Although none of the CHC patients included in the study had HCC, there was a strong correlation between the percentage of Treg and the serum AFP level, which is used as a marker in the follow-up of HCC development. These data are in line with the results of the studies, which showed that increased Treg levels were correlated with serum AFP levels. In the same studies, it was also suggested that Treg percentage change could be used as a marker to predict HCC progression (25-27).

It was thought that the higher expression of CD4+CD25highCD127low and CD4+CD25highCD152+ used to show Treg distribution compared to CD4+CD25highFoxP3+ may be related to difficulty in the intracellular staining procedure of FoxP3 (17, 28).

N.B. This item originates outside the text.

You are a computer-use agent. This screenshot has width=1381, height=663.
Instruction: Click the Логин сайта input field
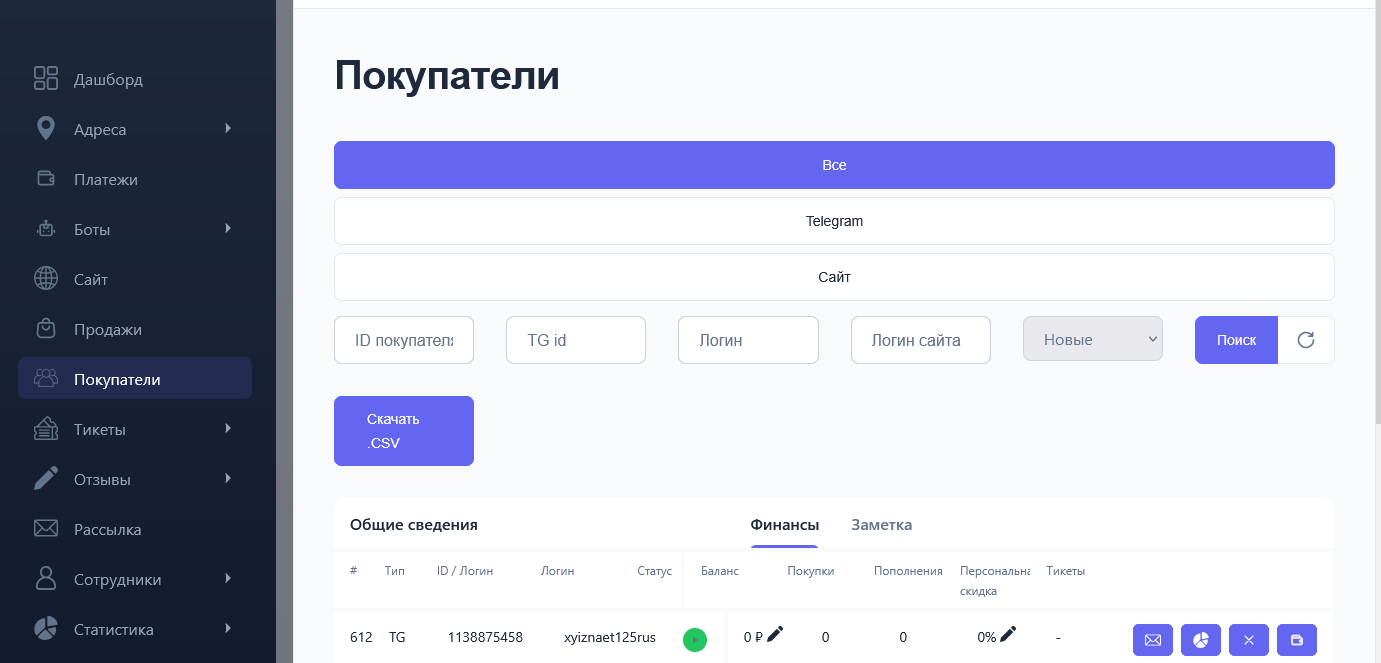point(920,340)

The functions of Tregs may be a double-edged sword in viral hepatitis infections. Although Tregs suppress T cell responses directed against the hepatitis viruses, they also play a protective role by downregulating immune-mediated mechanisms of liver damage. However, the factors that influence which of these mechanisms will prevail are not clearly understood. An enhanced understanding of the genetic and immunological factors leading to the resolution or persistence of hepatitis C infections may contribute to the prediction of prognosis and development of new therapeutic strategies targeting the Treg. 

Ethical Approval: The Ethics in Non-Interventional Clinical Research Committee of İzmir Katip Çelebi University approved the study on December 11, 2015, with decision number 153/11.12.2015. 

Informed Consent: Written consents were obtained from the patients.

Peer-review: Externally peer-reviewed

Author Contributions: Concept – S.K., T.D., A.G.Ş.; Design – S.K.; Supervision –  S.K., T.D., A.G.Ş.; Fundings – A.A.G., A.G.Ş., S.K., Y.T.T.; Materials – A.A.G., Y.T.T.; Data Collection and/or Processing – A.A.G., Y.T.T.; Analysis and/or Interpretation – Y.T.T.; Literature Review –  T.D., Y.T.T; Writer – T.D., Y.T.T., A.G.Ş.; Critical Reviews – T.D., A.G.Ş., S.K.

Conflict of Interest: The authors declare no conflict of interest.

Financial Disclosure: This study was carried out with the contribution of the İzmir Katip Çelebi University Scientific Research and Project Fund.

Scientific presentation: This study was presented as an oral presentation at the 4th National Clinical Microbiology Congress held between 8-12 November 2017 in Turkey.